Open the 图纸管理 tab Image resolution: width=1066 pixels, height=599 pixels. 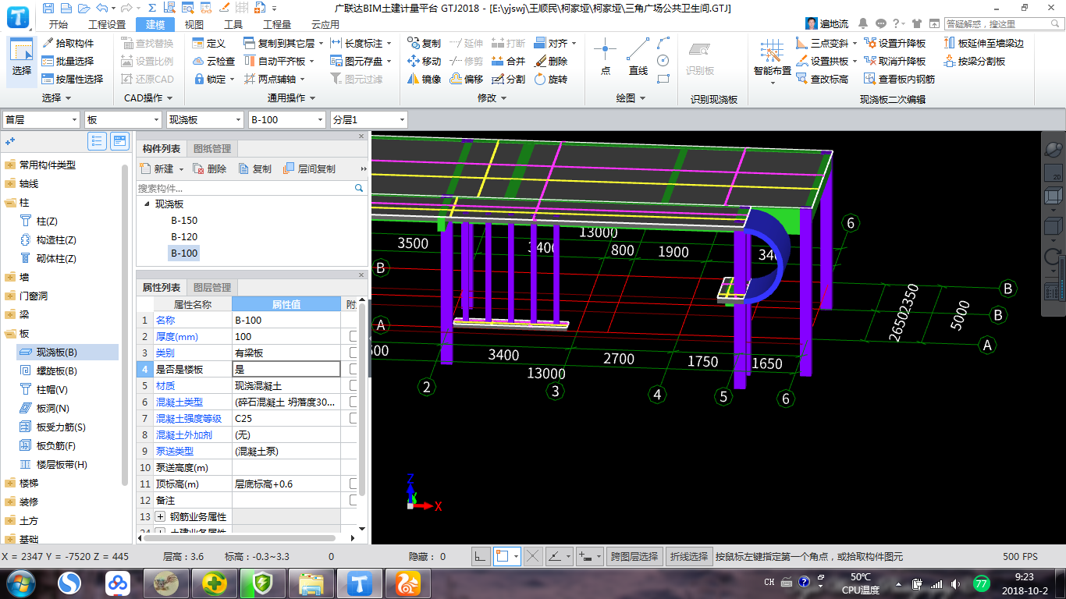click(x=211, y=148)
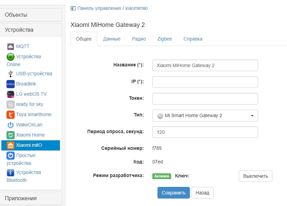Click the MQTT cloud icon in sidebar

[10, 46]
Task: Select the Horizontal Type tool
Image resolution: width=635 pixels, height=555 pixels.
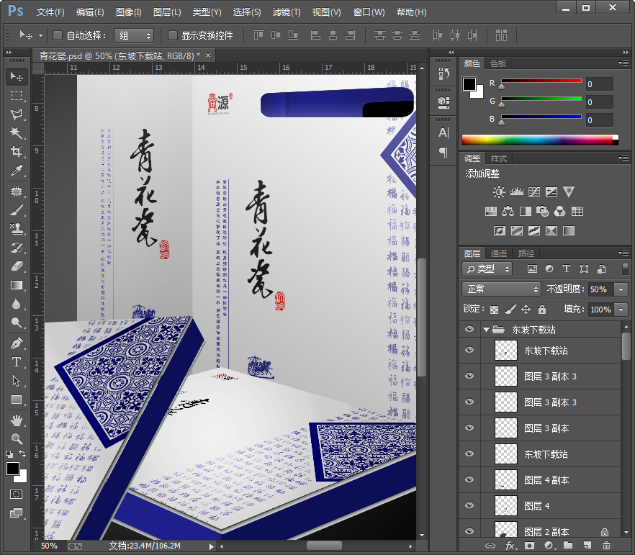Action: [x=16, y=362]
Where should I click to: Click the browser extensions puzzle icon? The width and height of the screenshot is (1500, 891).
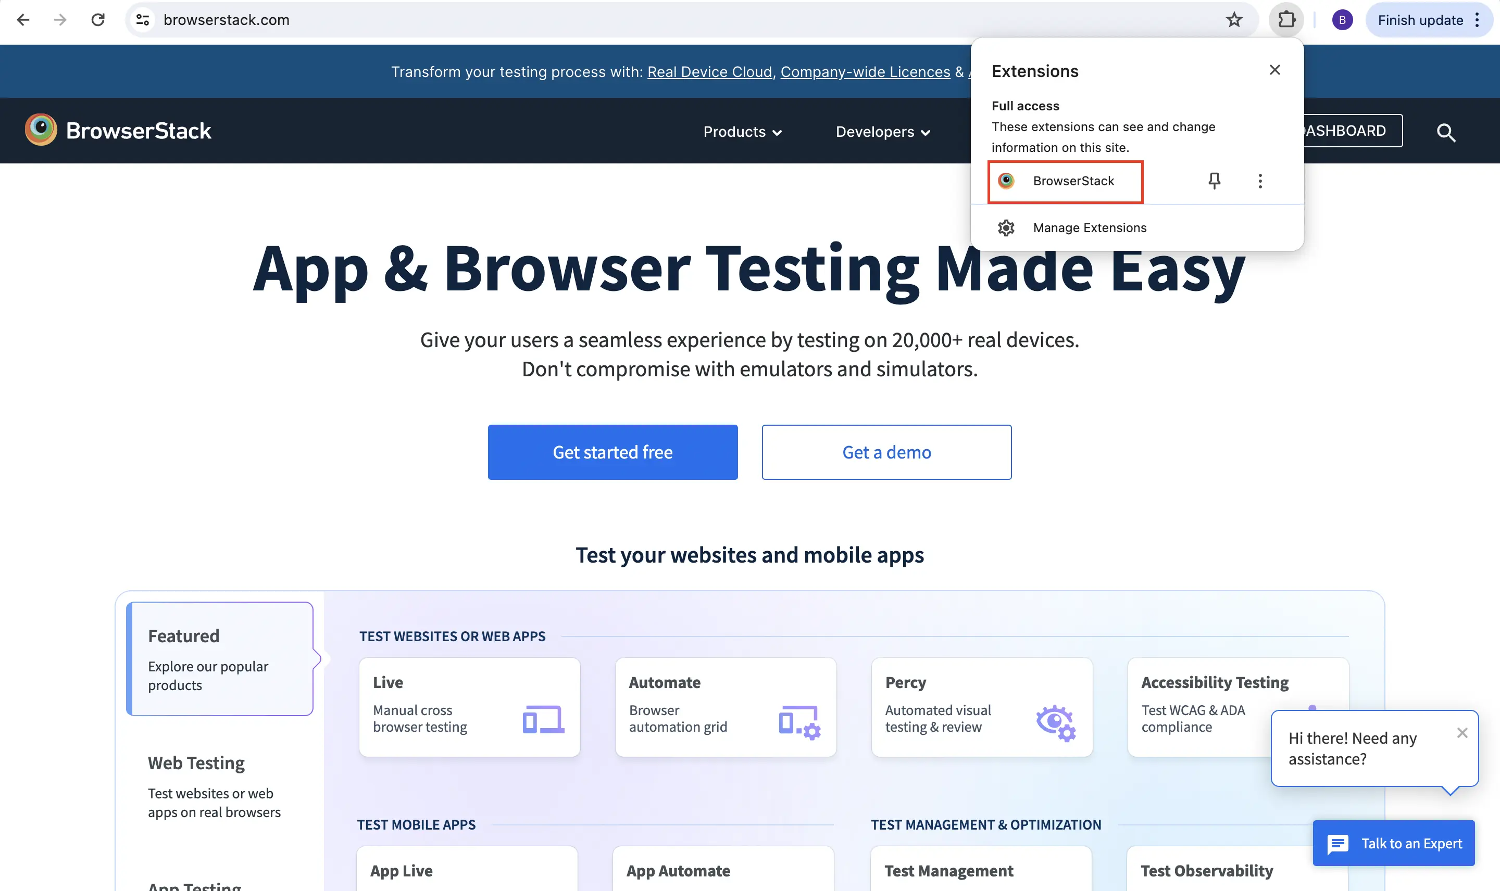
--
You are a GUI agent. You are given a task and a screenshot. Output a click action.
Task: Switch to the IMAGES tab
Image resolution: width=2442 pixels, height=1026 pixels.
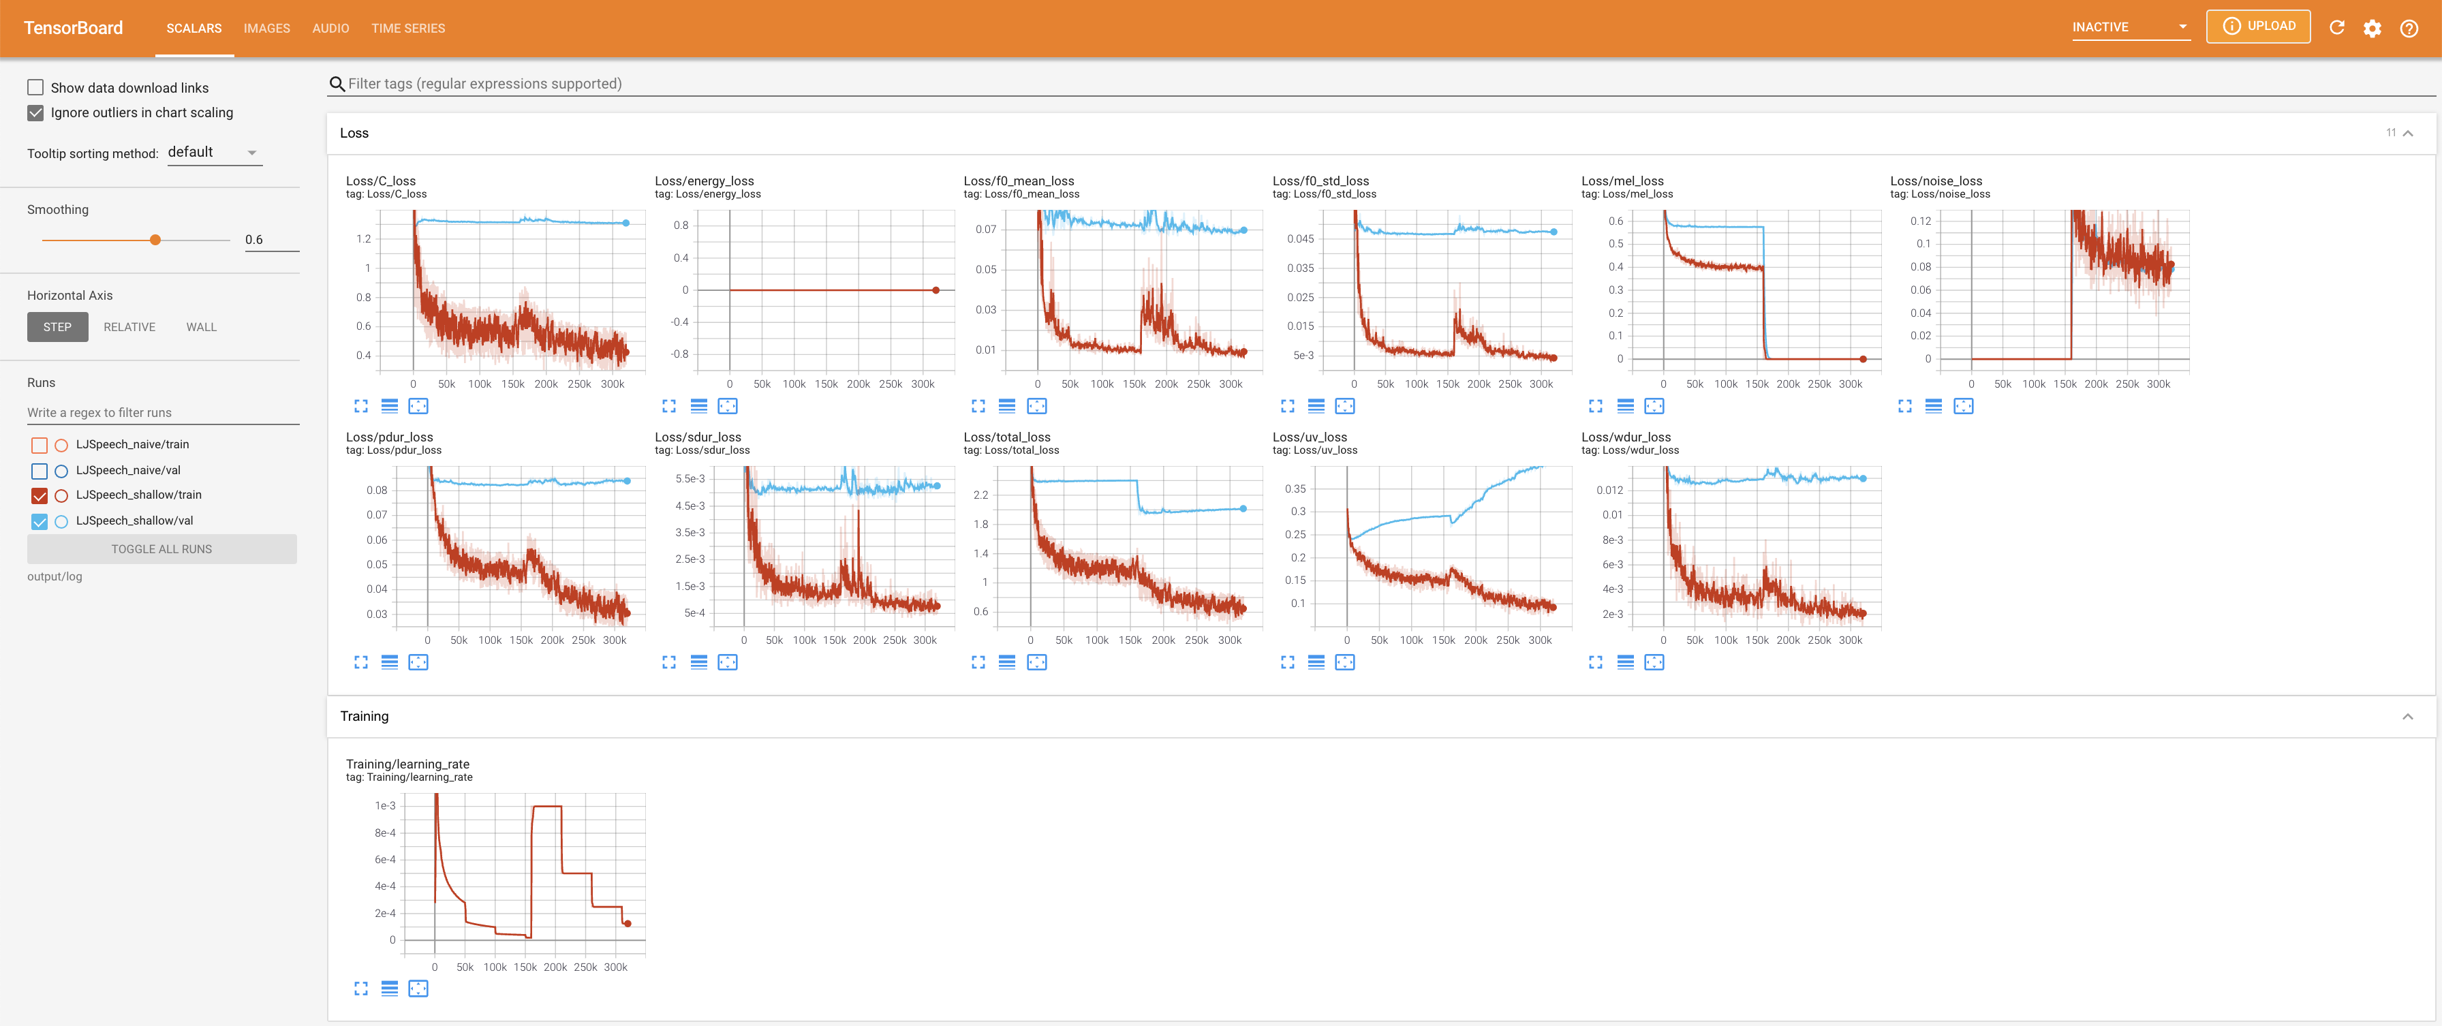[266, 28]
---
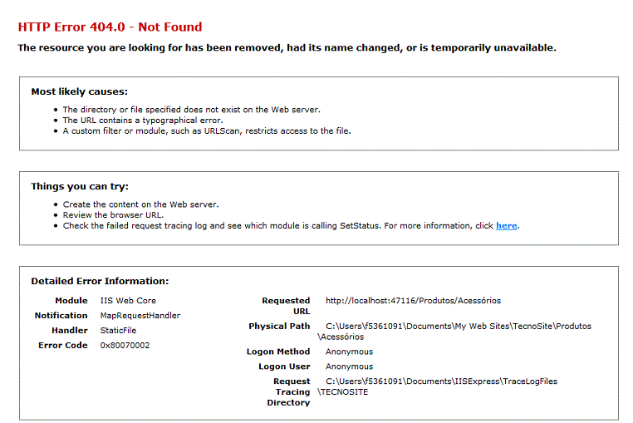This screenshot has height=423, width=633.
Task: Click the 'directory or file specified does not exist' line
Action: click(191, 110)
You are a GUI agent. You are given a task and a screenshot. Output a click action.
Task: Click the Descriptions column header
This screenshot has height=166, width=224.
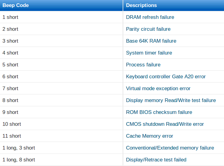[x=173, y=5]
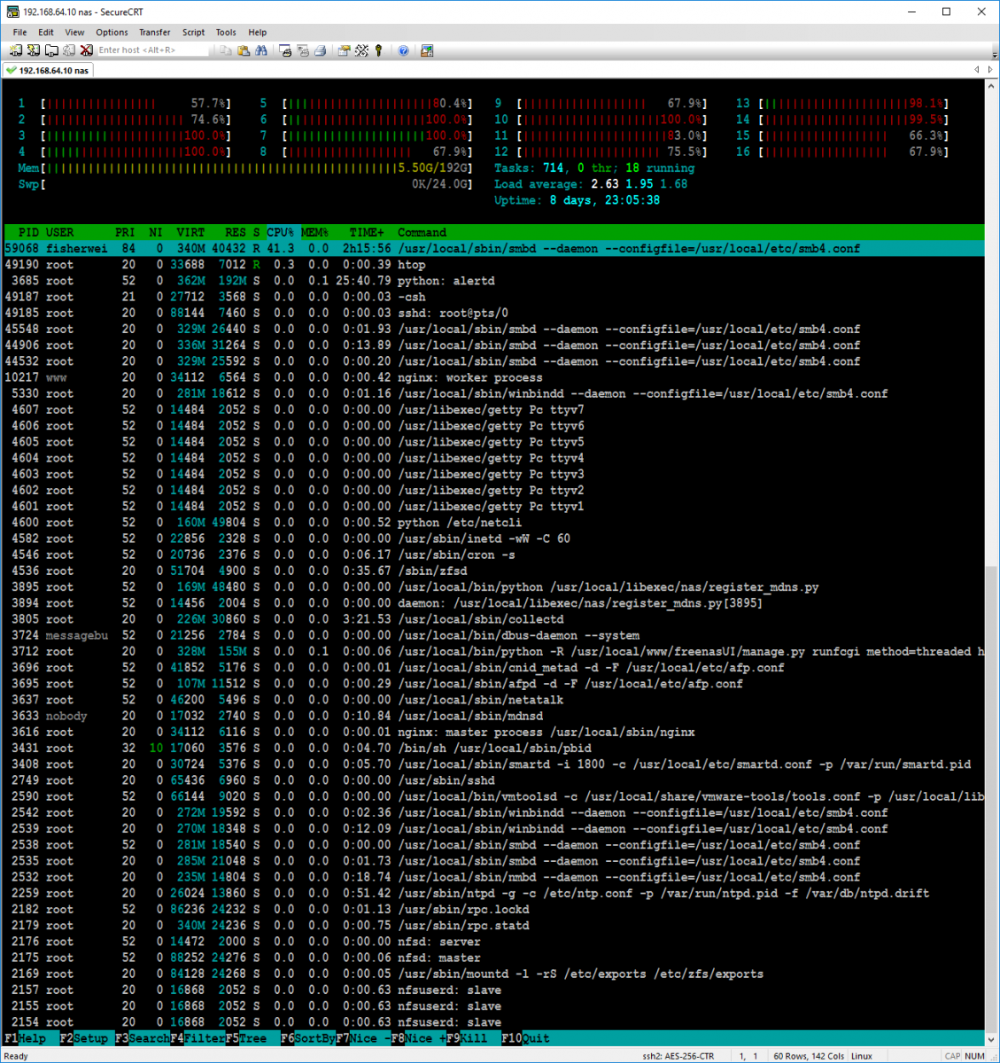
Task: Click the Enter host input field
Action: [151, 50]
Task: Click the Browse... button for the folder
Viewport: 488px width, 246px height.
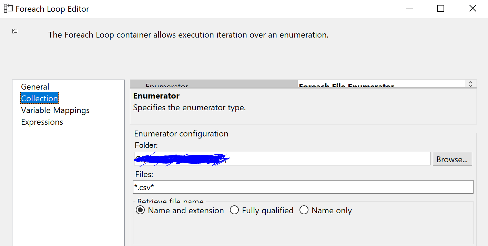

SHORT TASK ▸ Could you give the lines from the one containing "Task: Click the Browse..." down to the one containing "Viewport: 488px width, 246px height." again, with "folder" replaced by "directory" and nothing else changed?

WRITTEN RESPONSE ▸
Task: Click the Browse... button for the directory
Viewport: 488px width, 246px height.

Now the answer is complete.